Our main data models are materialized using SQLMesh. In most cases, you can trigger the sqlmesh_all_assets job with its default configuration to update the models.

Restatements

warning

DO NOT RESTATE SQLMesh models without approval!

If you need to run a restatement, you will need to edit the configuration of the sqlmesh_all_assets job. Select the dropdown menu next to the Materialize all button and click Open launchpad.

There are two ways to specify which models to restate:

  • By Entity Category: Set restate_by_entity_category: true and specify a list of categories to restate. You can assign categories to models using the entity_category=category_name tag.
  • By Model Name: Provide a list of model names under the restate_models configuration. Remember to prefix the model name with oso., for example: oso.int_events__superchain_internal_transactions. When using this method, all SQLMesh model selection features can be used.

Dagster jobs have a default of three retry attempts. However, retries use the same configuration. If a job fails mid-process, cancel the retry and trigger a new run with the correct configuration to avoid restating models multiple times.

An example configuration:

ops:
sqlmesh_project:
config:
restate_by_entity_category: false
restate_models:
- oso.stg_github__XYZ
skip_tests: false
use_dev_environment: false

This will restate the stg_github__XYZ staging models and all downstream SQLMesh models in the warehouse.

Branching with Tags

We use Nessie's branching feature to ensure data consumers always have access to stable data. We maintain a consumer tag that points to a stable version of the data for public API consumers, while the main branch is actively updated.

Our producer, Trino, has two catalogs:

  • iceberg: Points to the main branch.
  • iceberg_consumer: Points to the consumer tag.

After a successful run of the sqlmesh_all_assets job and data verification, run the nessie_consumer_tag_job to update the consumer tag to the latest main commit. You can also specify a particular hash in the to_hash configuration to move the tag to a specific commit.

Asset Development Workflow

When creating new Dagster assets, it's important to also write a seed file before integrating it into SQLMesh.

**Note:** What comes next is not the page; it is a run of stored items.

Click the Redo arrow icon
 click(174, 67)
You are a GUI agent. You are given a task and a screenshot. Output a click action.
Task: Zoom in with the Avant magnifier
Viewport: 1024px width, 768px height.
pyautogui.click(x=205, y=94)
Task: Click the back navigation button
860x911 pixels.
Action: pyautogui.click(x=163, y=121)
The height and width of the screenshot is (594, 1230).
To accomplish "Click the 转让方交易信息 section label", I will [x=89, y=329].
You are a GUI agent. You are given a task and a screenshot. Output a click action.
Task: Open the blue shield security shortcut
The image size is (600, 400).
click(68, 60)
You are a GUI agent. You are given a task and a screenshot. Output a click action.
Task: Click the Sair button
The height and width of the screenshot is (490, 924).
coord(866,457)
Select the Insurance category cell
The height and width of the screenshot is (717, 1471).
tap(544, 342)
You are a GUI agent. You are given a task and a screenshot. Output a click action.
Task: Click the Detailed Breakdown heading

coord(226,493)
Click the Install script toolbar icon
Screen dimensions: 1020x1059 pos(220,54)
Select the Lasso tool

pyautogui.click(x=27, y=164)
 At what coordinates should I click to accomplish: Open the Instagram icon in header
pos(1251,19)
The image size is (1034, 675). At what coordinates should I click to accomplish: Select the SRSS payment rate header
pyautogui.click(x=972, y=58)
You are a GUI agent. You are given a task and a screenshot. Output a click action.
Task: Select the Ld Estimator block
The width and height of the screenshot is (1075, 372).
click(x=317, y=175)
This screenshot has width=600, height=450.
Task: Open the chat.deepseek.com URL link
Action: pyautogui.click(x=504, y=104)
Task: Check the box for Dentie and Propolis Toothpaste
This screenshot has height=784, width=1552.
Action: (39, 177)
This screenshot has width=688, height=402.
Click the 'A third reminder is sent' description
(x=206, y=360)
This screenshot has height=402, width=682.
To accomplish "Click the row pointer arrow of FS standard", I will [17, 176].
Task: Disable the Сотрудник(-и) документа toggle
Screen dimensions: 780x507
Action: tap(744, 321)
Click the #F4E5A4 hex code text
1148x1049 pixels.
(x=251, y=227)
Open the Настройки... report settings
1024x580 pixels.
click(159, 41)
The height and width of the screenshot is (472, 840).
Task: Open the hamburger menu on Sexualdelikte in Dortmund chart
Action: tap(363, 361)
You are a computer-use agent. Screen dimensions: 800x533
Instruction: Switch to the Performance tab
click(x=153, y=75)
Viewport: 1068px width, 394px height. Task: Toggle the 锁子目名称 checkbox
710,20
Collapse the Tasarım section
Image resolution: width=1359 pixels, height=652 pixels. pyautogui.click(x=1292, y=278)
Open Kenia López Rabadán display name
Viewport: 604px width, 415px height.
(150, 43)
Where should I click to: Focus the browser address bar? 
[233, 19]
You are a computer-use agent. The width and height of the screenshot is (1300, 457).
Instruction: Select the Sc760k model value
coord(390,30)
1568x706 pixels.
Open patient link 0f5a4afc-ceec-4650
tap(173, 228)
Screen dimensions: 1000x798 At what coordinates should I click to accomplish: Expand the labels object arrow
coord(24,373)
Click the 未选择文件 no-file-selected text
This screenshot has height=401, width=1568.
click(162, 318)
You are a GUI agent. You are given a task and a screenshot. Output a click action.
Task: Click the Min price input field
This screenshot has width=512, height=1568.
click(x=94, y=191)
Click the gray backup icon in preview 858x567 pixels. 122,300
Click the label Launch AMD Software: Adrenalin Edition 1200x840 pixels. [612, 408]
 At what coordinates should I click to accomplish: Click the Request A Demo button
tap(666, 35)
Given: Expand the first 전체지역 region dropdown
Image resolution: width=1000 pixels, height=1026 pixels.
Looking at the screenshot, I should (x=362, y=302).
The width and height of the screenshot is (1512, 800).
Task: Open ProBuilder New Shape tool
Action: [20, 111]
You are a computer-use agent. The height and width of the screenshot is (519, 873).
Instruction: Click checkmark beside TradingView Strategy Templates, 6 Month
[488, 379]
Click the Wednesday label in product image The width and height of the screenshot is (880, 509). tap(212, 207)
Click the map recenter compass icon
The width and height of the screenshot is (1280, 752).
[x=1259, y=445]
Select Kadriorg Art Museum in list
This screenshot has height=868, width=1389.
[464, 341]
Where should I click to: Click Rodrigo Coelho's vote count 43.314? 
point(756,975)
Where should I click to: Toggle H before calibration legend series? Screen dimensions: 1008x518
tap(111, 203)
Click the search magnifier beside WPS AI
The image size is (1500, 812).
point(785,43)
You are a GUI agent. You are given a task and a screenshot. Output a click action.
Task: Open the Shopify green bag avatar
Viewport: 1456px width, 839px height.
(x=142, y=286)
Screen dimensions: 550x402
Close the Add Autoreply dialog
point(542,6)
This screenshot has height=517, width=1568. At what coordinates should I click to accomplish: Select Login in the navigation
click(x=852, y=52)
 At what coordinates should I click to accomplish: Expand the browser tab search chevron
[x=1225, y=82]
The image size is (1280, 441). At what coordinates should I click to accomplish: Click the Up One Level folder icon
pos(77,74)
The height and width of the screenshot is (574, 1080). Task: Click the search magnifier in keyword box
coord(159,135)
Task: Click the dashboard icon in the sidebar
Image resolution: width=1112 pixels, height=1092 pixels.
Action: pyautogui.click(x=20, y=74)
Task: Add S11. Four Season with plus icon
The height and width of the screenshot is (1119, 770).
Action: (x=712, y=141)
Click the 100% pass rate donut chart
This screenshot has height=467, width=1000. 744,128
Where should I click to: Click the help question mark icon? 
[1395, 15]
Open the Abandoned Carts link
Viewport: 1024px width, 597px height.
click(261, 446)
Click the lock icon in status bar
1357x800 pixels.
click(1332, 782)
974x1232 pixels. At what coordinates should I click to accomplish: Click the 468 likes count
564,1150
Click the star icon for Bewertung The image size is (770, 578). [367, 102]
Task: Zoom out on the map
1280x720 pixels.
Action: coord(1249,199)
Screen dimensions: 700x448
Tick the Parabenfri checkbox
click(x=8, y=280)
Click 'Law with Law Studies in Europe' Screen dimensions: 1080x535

The workflow is as follows:

  1. Write the Asset:

    • Follow the cursor rules for creating new assets.
    • Keep column names consistent with the original source.
    • Perform minimal normalization and unnesting.
  2. Run Dagster Locally:

    • Confirm that you can materialize the source correctly.
  3. Submit and Merge a PR:

    • Submit a pull request with your changes and merge it into production.
  4. Materialize in Production:

    • Materialize the asset in the production Dagster environment.
  5. Verify Data:

    • Sample the data in BigQuery to confirm it's correct.
  6. Create Seed File and Staging Model:

    • Follow the cursor rules for creating seed files and staging models.
    • Use a sample of 5-10 rows of real data from BigQuery that cover multiple cases.
    • If there are date fields, set them to datetime.now().
    • Test locally with SQLMesh until there are no errors.
  7. Submit and Merge a PR:

    • Submit a pull request with the seed file and staging model and merge it into production.